Oireachtas Joint and Select Committees

Wednesday, 31 January 2018

Joint Oireachtas Committee on Housing, Planning and Local Government

Vacant Housing Refurbishment Bill 2017: Discussion (Resumed)

1:30 pm

Ms Orla Hegarty:

The issue of overcrowding and illegal conversions is not going to go away. If anything, it is getting worse. There are no mechanisms or resources to deal with enforcement. There are multiple different inspections for different purposes with many overlaps. All of these inspections have the same purpose, whether it is for these conversions, for HAP, housing assistance payment, or for the RTB, Residential Tenancies Board. They are all about the safety of the resident, effectively, and personal safety. Many of them are looking at exactly the same thing such as whether there is a fire alarm, is it working, is there a fire exit or is there ventilation in the bedrooms?

It is an ad hocarrangement. I have spoken to people involved in these inspections for local authorities. Some are being done by environmental health departments in local authorities while others are done by building control. Some are outsourced by the building control department into frameworks with private operators reporting to the local authority. There is no consistency with the checklists they are using or the fees they are paying. There is no transparency for people who have a property.

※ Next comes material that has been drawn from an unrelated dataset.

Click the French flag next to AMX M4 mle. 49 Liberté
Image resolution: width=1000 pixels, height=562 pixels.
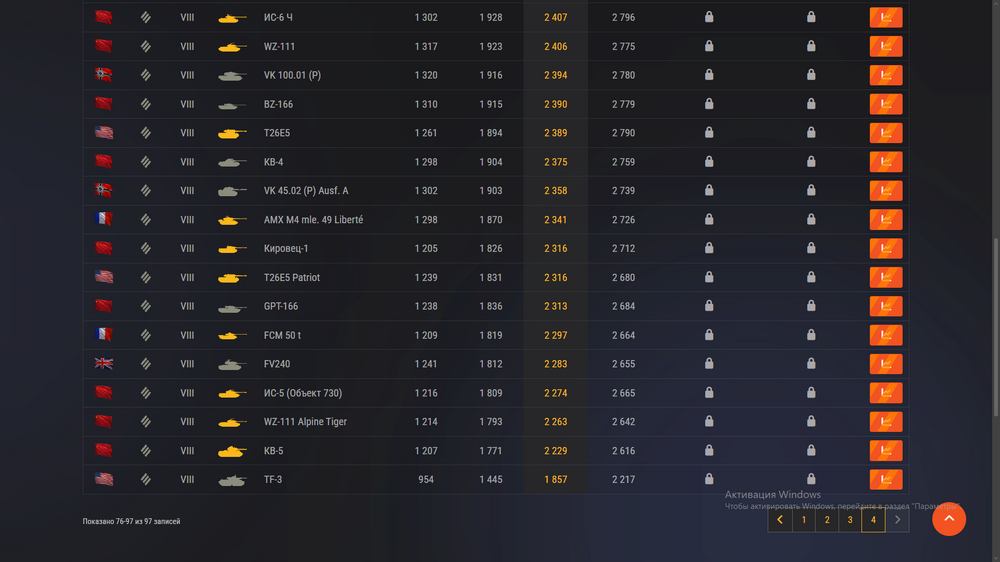coord(104,219)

For example, if one had a HAP tenant in a RTB-registered converted building, notionally one could have a BCAR, building control amendment regulations, inspection if the two apartments in the building were fitted out. One could then be on a list for a RTB inspection sometime between now and 2021, which is a different process. Similarly, one could then have a HAP inspection, which should happen within eight months of a tenant moving in but often is longer. This could impose a third checklist on the landlord to do work or the HAP payment will stop.

The potential of this authorised person regime would give a local authority a panel of people who would be appropriate to the needs of whatever the inspection was and who could be ticking off the same list. In some cases, it might be checking if there is a fire alarm and a fridge in the kitchen. In other cases, it might have to call in a fire officer to look at something more complex. It would effectively streamline the various processes which are all doing the same thing.